Cuando llegué al aula, me encontré a la pitonisa. A estas alturas, yo ya había
decidido situarme al margen de la credulidad de aquella parroquia. Le pregunte
su nombre completo. No puedo reproducirlo aquí, pues se trata de una
investigadora muy reconocida y no es mi intención ocasionarle ningún sofoco.

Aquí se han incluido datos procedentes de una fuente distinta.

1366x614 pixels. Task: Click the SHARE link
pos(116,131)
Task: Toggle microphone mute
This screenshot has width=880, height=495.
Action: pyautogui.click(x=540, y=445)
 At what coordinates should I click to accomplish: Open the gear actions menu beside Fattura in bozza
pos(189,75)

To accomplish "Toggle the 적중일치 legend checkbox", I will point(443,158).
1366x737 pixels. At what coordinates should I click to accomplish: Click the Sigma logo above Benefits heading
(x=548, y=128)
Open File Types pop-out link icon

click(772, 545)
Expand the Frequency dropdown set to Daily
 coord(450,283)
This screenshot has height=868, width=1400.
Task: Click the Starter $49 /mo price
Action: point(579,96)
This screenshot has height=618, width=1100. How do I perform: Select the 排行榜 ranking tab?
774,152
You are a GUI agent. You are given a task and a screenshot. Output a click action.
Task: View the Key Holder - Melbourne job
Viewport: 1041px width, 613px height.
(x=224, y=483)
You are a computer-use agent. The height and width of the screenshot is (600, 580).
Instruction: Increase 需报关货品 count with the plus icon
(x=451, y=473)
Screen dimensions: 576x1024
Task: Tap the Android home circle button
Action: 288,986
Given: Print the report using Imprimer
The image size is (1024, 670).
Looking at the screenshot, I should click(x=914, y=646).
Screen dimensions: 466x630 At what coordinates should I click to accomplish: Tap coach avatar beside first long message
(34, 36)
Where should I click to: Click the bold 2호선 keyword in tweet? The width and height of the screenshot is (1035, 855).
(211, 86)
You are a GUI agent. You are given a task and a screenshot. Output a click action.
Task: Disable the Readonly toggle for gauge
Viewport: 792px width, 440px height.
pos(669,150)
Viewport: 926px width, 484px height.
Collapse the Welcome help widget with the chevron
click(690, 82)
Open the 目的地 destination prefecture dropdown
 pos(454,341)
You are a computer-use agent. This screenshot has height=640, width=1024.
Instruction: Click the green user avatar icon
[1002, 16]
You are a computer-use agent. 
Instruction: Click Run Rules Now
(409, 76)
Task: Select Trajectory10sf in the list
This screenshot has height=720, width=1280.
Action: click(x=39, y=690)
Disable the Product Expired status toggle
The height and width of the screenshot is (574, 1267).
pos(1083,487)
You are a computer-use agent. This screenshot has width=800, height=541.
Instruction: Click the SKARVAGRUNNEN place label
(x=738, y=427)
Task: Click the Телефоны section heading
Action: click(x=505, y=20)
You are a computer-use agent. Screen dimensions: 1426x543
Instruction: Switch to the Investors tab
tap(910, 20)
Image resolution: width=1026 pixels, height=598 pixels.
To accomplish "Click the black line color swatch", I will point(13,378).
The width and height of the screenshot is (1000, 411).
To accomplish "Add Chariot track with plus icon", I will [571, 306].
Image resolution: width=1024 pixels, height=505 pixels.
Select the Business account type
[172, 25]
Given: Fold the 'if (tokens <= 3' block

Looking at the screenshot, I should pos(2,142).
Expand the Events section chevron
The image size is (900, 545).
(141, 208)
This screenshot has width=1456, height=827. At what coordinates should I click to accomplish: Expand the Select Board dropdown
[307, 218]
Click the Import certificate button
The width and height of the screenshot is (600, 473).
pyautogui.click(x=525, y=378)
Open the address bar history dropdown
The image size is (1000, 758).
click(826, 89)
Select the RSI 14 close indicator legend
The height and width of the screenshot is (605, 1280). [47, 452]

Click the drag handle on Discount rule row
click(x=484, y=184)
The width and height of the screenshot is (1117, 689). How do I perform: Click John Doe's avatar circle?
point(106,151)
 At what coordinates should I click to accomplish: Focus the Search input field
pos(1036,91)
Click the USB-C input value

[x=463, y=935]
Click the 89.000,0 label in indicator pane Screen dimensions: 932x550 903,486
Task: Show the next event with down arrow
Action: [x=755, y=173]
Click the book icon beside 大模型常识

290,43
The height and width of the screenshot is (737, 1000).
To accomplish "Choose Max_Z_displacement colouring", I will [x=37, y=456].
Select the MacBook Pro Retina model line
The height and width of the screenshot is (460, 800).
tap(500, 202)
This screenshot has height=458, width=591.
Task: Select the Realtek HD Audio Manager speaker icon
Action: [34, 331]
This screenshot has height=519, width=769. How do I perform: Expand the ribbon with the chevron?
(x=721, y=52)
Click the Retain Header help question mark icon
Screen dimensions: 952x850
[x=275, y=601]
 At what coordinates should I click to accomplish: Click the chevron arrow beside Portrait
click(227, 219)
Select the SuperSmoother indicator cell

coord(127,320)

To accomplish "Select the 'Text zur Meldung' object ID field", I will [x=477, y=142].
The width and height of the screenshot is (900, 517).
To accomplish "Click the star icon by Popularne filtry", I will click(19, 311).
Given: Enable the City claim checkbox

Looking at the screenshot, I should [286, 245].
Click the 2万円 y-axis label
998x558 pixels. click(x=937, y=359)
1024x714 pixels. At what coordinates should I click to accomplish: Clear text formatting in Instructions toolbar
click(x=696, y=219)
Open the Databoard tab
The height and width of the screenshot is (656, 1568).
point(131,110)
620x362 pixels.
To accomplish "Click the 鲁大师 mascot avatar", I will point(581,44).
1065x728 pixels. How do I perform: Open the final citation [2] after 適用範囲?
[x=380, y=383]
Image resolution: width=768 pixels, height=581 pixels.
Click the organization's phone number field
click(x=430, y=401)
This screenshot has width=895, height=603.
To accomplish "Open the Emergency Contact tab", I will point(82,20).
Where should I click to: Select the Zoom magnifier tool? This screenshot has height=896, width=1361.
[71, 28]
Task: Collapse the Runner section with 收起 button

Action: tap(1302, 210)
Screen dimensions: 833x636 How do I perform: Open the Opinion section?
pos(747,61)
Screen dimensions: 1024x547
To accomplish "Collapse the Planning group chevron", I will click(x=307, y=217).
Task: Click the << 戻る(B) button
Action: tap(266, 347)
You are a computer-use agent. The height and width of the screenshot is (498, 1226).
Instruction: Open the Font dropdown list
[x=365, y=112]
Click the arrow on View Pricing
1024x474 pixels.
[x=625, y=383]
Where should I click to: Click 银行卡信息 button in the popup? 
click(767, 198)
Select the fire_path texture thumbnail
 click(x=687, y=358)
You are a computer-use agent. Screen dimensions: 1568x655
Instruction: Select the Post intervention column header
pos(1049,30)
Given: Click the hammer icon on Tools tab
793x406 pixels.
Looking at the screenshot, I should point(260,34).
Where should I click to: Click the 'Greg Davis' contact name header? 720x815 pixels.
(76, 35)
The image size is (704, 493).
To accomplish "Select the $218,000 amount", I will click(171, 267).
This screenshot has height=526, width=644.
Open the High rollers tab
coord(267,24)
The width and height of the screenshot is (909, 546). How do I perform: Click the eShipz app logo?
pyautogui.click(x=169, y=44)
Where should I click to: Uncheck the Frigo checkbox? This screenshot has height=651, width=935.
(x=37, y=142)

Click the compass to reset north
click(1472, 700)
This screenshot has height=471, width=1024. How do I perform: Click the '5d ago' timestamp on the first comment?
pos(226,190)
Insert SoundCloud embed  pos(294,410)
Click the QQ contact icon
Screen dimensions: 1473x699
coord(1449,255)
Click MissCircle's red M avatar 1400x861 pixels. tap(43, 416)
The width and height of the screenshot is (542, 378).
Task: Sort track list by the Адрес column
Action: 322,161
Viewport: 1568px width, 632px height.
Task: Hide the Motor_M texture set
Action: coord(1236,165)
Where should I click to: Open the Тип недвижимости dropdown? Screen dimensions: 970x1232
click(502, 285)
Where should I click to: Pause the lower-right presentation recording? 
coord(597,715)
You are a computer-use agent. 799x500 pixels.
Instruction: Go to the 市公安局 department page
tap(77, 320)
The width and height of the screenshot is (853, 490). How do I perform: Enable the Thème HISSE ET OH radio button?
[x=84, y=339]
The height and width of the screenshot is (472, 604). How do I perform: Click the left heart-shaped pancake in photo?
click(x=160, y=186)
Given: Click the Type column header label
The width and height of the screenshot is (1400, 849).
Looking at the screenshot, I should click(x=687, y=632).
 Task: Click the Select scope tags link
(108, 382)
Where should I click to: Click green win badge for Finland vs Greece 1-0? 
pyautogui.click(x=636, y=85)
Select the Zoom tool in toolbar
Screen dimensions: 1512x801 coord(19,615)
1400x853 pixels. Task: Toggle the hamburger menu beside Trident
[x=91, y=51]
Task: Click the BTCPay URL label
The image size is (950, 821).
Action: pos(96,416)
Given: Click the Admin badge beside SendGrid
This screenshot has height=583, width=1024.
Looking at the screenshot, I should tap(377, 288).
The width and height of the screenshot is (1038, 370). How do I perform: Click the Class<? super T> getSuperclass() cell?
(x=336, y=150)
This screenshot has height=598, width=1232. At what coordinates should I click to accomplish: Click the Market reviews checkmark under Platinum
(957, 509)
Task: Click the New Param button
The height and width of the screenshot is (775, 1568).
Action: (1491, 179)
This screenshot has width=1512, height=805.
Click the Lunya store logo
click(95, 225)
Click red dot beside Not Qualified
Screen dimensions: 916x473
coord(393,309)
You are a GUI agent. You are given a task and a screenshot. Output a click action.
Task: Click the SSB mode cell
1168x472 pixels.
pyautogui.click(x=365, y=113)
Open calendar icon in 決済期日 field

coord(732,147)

Pero he de decir que en cuanto lo escuché aquel nombre recordé quien era. Me
había leído todos sus libros. Más de doscientos. Investigaba sobre la
desigualdad de género a nivel económico a lo largo de la historia. Una verdadera
autoridad en esta materia. Su trayectoria de investigaciones no tenía nada que
ver con las obtusas teorías que se escuchaban en el curso. Dije que había leído sus libro, y en efecto,
conocía sus textos, pero nada sabía de su aspecto físico. Las personas más
honorables, académicamente hablando, no suelen aparecen en fotografías ni por
supuesto sus lectoras solemos tener interés en buscarlas. Me fijé entonces en
su indumentaria. Llevaba una camisa floreada y de mangas largas y demasiado
holgadas. Una especie de volantes que se recogían o ceñían en un chaleco marrón
que delineaba una figura indudablemente femenina. Era un vestido vulgar, pero
me costaba reconocerlo, quizá por mi falta de habilidad para interpretar los
dictados de modas y estilos. Me fijé entonces en su rostro y descubrí unos
rasgos extraordinariamente familiares, estaba segura de estar ante alguien que
conocía, que había visto recientemente y que no era una eminencia académica. La
profesora detectó mi desconfianza pero no mostraba signo alguno de incomodidad,
era como si fuera de clase se hubiesen abierto unas enormes puertas por las que
entraba la primera luz de la mañana y la primera brisa de un nuevo día de
otoño. Miré su pelo y su peculiar sombra de ojos, pero sólo cuando se dejó
colgando por una cadenita desdorada sus gafas de montura metálica pasadísimas
de moda me acordé de su verdadero nombre y de su verdadera profesión, era la
Doctora Meilán, una traumatóloga incompetente que me había desatendido en la
consulta sólo hacía escasas horas sobre mi esguince.
2 comentarios:
Esta pesadilla, querida Ana, es una genialidad que no solamente me ha hecho reír, sino pensar que cuando yo sea ministra (con o sin Máster) la nombraré a usted asesora de todos mis asuntos. ¿Mis asuntos? Qué va: mis conjuntos disjuntos, mi diagrama de Venn, mi paradoja de Fermi, mi navaja de Ockham.
Qué gusto da leerte, por Dios, qué voz tienes y qué distinta. Te necesitamos.